Hooray For Me!

A Weekly Rant From Captain Spaulding

 

NO "DI" PUNS, BUT NO TEARS EITHER

Here it is, the burning question of the weekend--who had Diana in their office dead pool? With her long odds, they must be ready to rake in a fortune.

C'mon, stop frowning. You can't expect to lecture me on death etiquette while the sharks thrash about the chum in the water, right? Princess Diana is like Elvis-slumped-on-the-toilet revisited--way too big a press bonanza for dignity to intrude.

I, of course, choose to take the Yank slant on the media frenzy surrounding the untimely death of Britain's Princess of Wales. That is to say, I'm kicking myself for not bidding on one of her dresses when they were put up for auction in New York a couple of months ago. If I had one of those beaded Versace evening gowns in my hot little speculative hands right now, I'd be on Easy Street--just like those dead-pool lottery winners.

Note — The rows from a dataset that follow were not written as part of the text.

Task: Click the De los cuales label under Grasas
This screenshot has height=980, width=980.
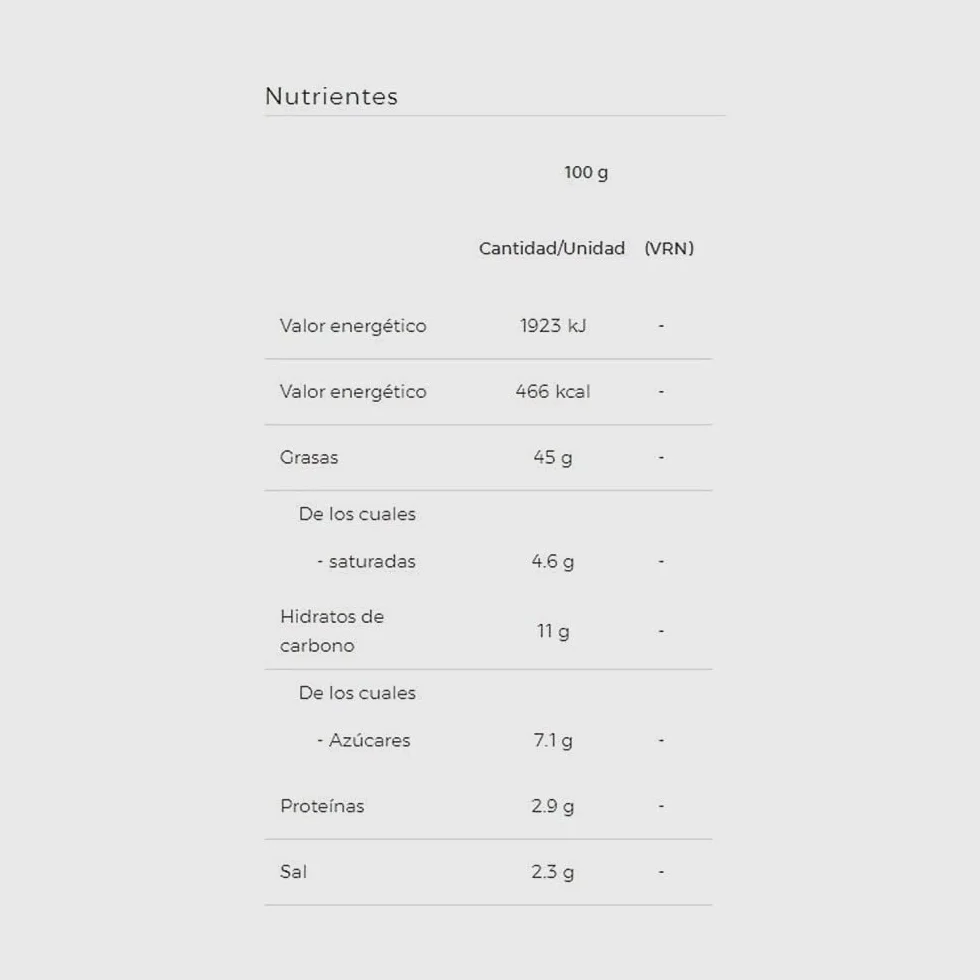Action: (x=357, y=514)
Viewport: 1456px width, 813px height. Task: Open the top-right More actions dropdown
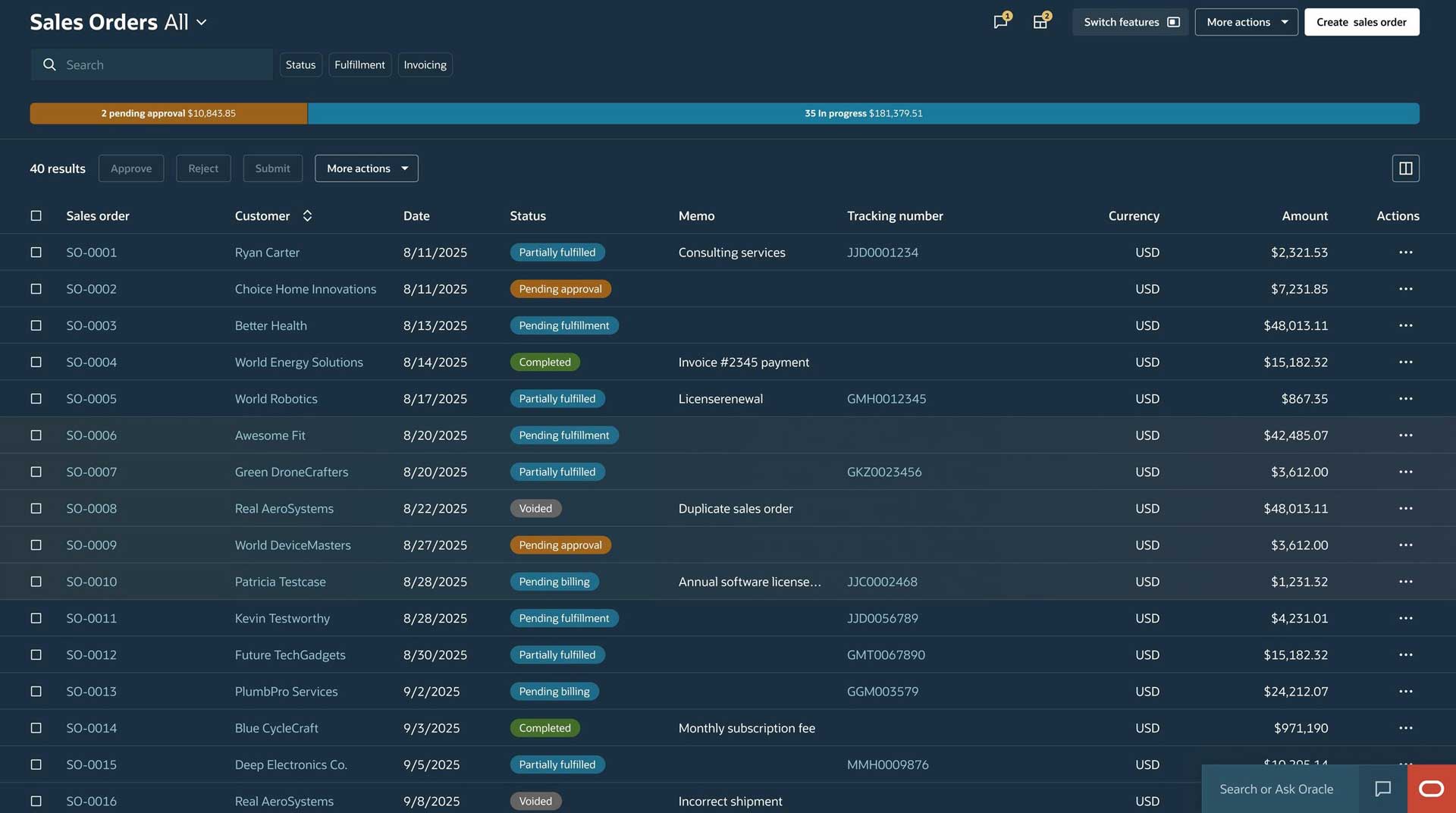click(x=1246, y=22)
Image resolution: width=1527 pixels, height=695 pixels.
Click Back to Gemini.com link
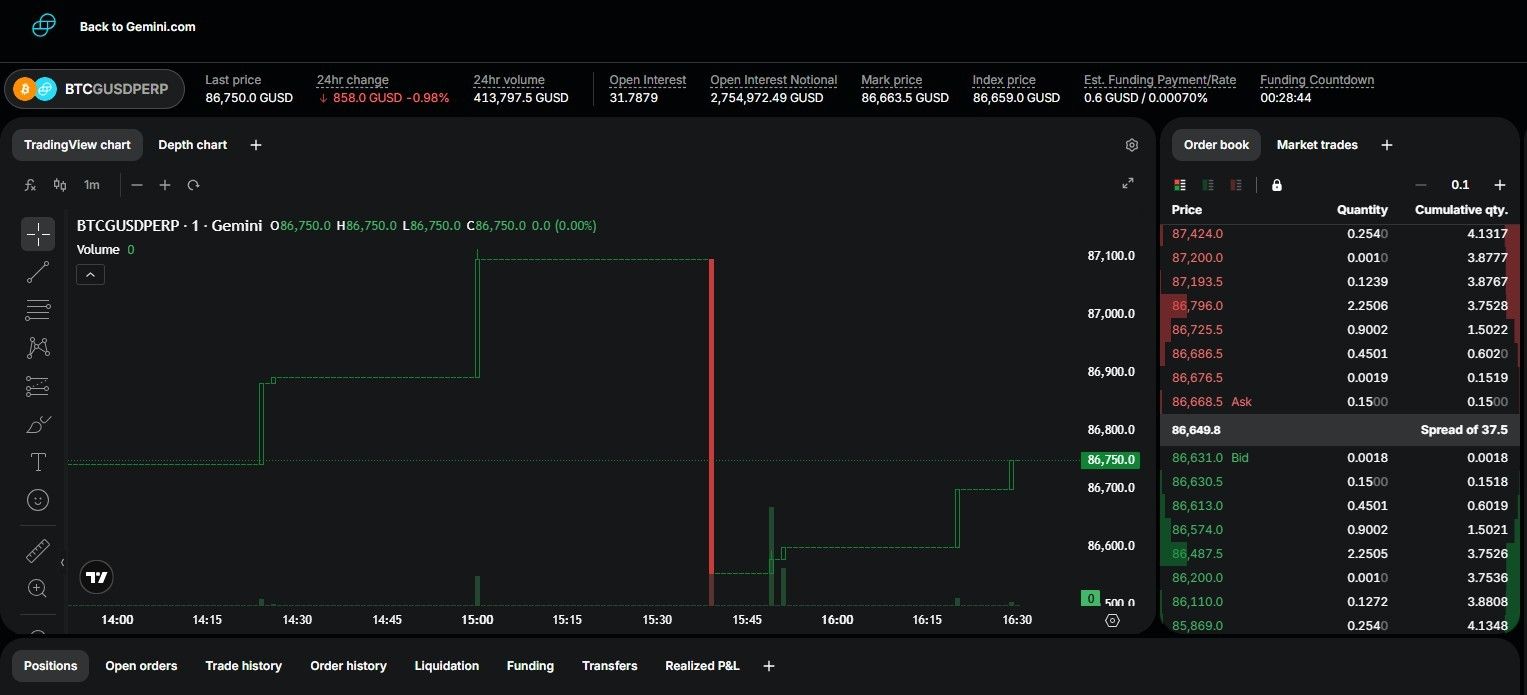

That's really what Diana's death all comes down to--money. Money to be made for the paparazzi who shutterbugged her limo chauffeur into driving into concrete tunnel stanchions, money to be made for the tabloids that printed the pictures of Diana and her kin in their unguarded moments, money to be made by the designers who used Diana as the world's most recognizable mannequin. Money to be made by a fading Empire and its irrelevant figurehead rulers who saw an opportunity to reverse public disparagement by latching on to a comely, glamorous young daughter of an earl, the kind of princess that was sure to drive up the tourist numbers at Buckingham Palace. Money to be made by the princess herself--over $20 million--in a divorce settlement after she wanted out of the gilded chains she had locked herself into.

Money, money, money.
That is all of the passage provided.